Il primo cittadino pescarese ha poi ricordato i «grandi meriti del centrodestra» che con la giunta Pace fu l'ideatore dell'iniziativa, «quel progetto ha poi subito un lungo e strumentale stop, a causa di un'amministrazione comunale di centro-sinistra evidentemente poco sensibile ai problemi di viabilità del territorio, e che ha rallentato la realizzazione di un'infrastruttura che invece già oggi ci avrebbe consentito di dimezzare la presenza delle auto sul territorio, offrendo ai pendolari provenienti da nord una valida alternativa all'uso del mezzo privato».

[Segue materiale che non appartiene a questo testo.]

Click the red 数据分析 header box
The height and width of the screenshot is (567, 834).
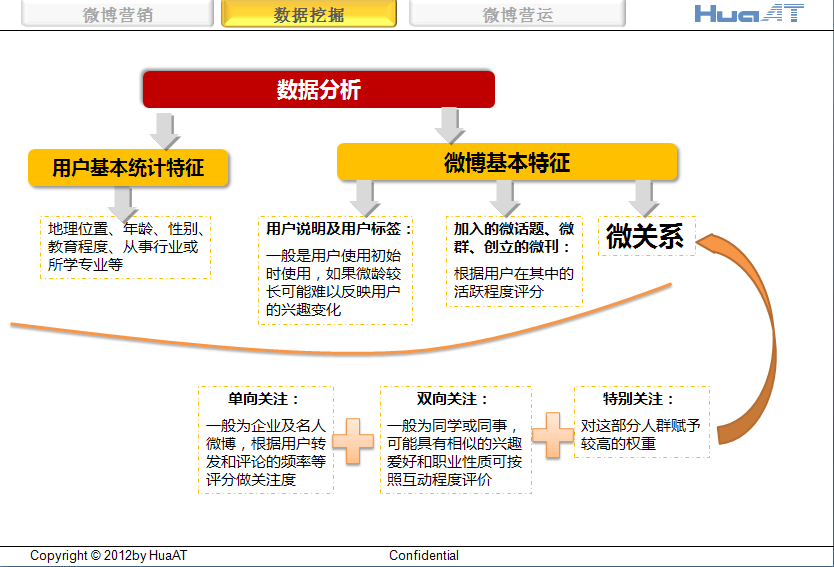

Ieri si è dato inizio alle opere sul territorio di Pescara, nell'area ricadente a ridosso del complesso sportivo Le Naiadi, dov'è in corso l'allestimento del cantiere.

Secondo le previsioni entro due anni il primo lotto sarà terminato. Nei mesi scorsi sarebbe già stato confermato il finanziamento. Se l'andazzo sarà quello attuale, con una media di dieci anni a lotto, è probabile che nel 2050 l'opera sarà terminata. Allora servirà davvero l'intera area metropolitana.